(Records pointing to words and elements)
============================================================
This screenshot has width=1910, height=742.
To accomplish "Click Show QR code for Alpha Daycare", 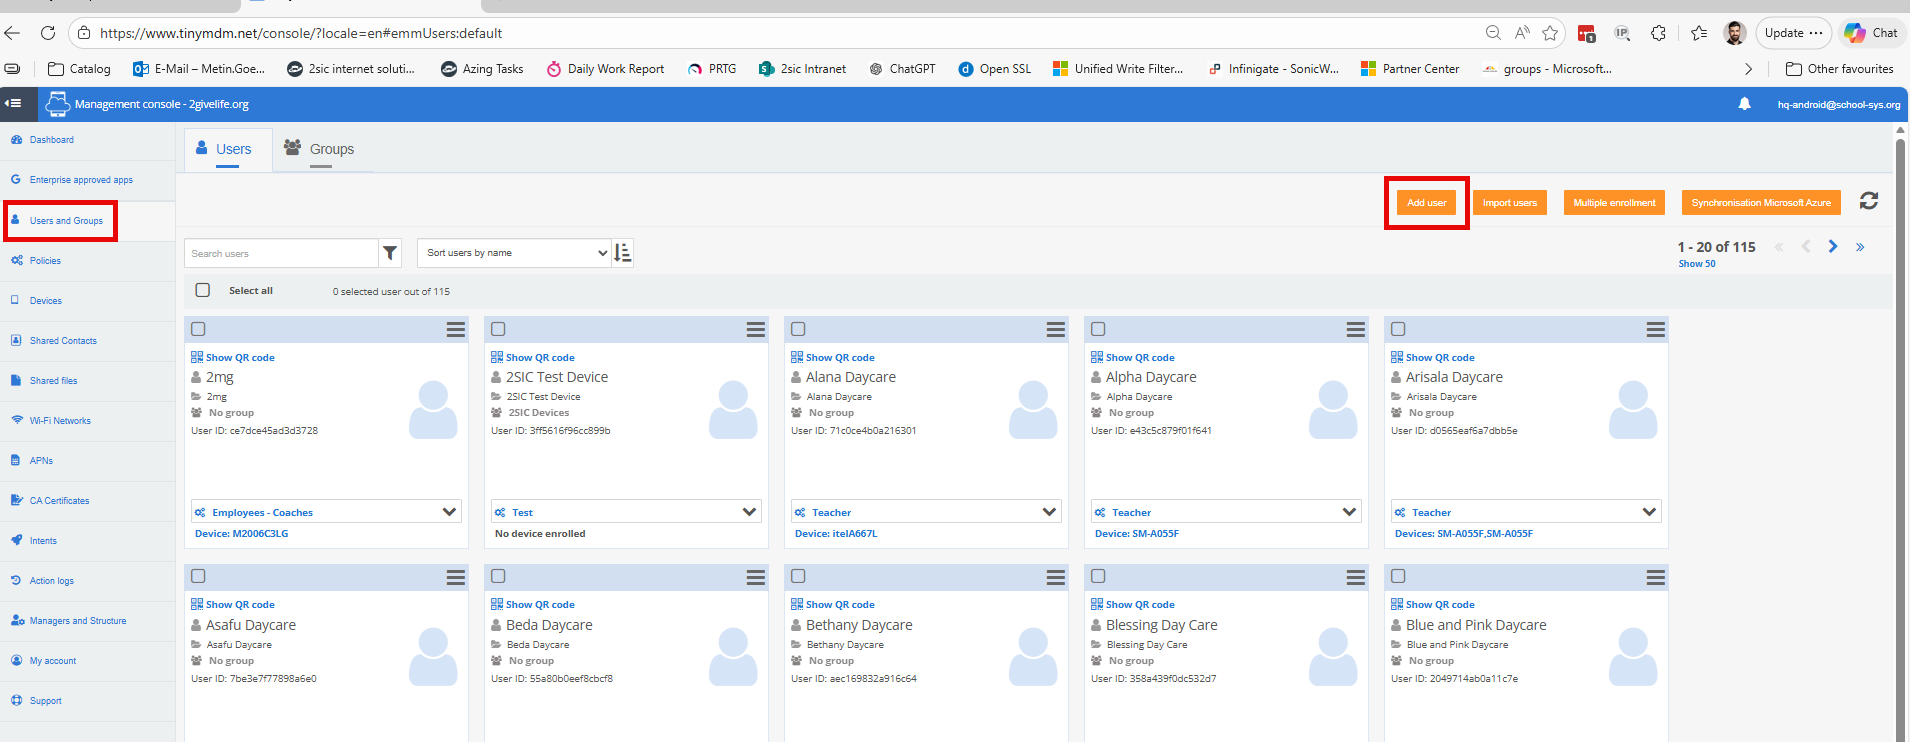I will (x=1139, y=358).
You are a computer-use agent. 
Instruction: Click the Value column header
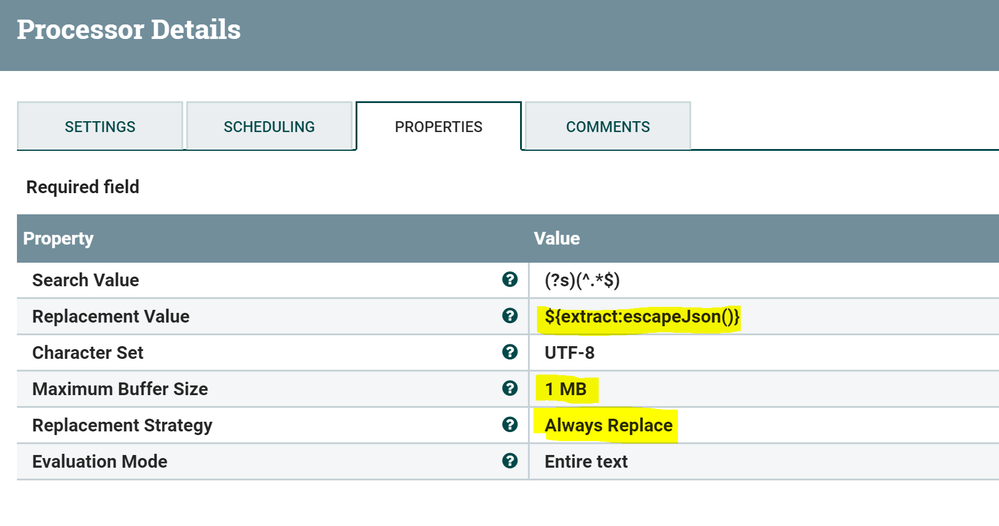pyautogui.click(x=557, y=238)
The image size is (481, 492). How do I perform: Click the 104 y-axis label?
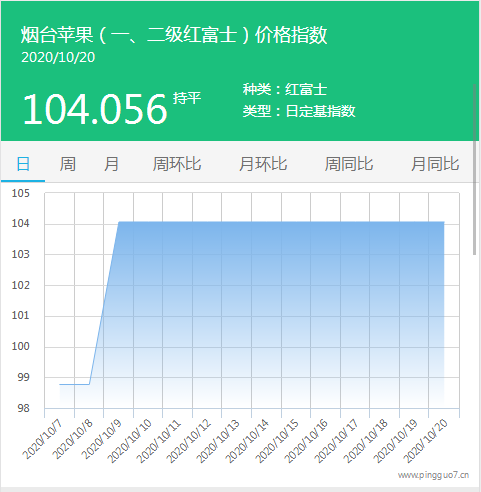pyautogui.click(x=21, y=223)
============================================================
Job: Copy out the records word for word, from the line containing "You are a computer-use agent." through the end of the records, inclusive. Leave out the pictures.

Complete response:
You are a computer-use agent. 
Instruction: Click the Value column header
pyautogui.click(x=557, y=238)
The image size is (481, 492). How do I perform: Click the 104 y-axis label?
pyautogui.click(x=21, y=223)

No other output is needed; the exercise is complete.